Can you express the lines of the listing below as a JSON list of strings, one string per line with blank lines left out, covering only the lines from the one with "This screenshot has height=489, width=716." through the end of the listing, both ends included?

=-=-=-=-=

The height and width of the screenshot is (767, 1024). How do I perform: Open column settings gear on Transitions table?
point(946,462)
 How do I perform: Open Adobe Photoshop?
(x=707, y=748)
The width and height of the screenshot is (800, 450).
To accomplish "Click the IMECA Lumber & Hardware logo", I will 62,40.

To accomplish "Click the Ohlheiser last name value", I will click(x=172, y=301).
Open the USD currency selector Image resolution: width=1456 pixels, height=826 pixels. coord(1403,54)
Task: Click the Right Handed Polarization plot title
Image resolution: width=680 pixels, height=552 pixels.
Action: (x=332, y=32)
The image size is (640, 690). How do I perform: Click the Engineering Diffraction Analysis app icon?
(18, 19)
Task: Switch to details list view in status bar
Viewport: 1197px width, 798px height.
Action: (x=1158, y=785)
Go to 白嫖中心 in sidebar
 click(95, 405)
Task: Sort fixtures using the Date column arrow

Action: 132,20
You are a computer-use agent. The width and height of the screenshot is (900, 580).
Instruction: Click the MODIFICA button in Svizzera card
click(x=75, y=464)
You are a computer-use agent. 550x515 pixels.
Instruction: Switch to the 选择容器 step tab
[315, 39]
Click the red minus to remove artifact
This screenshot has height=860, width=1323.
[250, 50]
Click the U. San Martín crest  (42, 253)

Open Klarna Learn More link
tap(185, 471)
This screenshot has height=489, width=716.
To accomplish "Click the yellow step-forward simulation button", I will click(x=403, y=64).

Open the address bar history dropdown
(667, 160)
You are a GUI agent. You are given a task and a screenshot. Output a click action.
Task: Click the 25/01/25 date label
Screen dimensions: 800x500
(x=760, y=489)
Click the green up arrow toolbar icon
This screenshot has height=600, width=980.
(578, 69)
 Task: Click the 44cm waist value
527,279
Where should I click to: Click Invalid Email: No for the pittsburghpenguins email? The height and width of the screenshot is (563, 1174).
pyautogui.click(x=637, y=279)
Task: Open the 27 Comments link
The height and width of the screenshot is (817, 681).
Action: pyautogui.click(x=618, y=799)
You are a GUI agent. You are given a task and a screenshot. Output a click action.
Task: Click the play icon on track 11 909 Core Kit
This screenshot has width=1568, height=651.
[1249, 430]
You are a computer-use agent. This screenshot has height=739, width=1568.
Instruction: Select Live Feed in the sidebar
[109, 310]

=-=-=-=-=

COMPLETED EXERCISE:
[
  "This screenshot has height=489, width=716.",
  "To accomplish \"Click the yellow step-forward simulation button\", I will click(x=403, y=64).",
  "Open the address bar history dropdown",
  "(667, 160)",
  "You are a GUI agent. You are given a task and a screenshot. Output a click action.",
  "Task: Click the 25/01/25 date label",
  "Screen dimensions: 800x500",
  "(x=760, y=489)",
  "Click the green up arrow toolbar icon",
  "This screenshot has height=600, width=980.",
  "(578, 69)",
  " Task: Click the 44cm waist value",
  "527,279",
  "Where should I click to: Click Invalid Email: No for the pittsburghpenguins email? The height and width of the screenshot is (563, 1174).",
  "pyautogui.click(x=637, y=279)",
  "Task: Open the 27 Comments link",
  "The height and width of the screenshot is (817, 681).",
  "Action: pyautogui.click(x=618, y=799)",
  "You are a GUI agent. You are given a task and a screenshot. Output a click action.",
  "Task: Click the play icon on track 11 909 Core Kit",
  "This screenshot has width=1568, height=651.",
  "[1249, 430]",
  "You are a computer-use agent. This screenshot has height=739, width=1568.",
  "Instruction: Select Live Feed in the sidebar",
  "[109, 310]"
]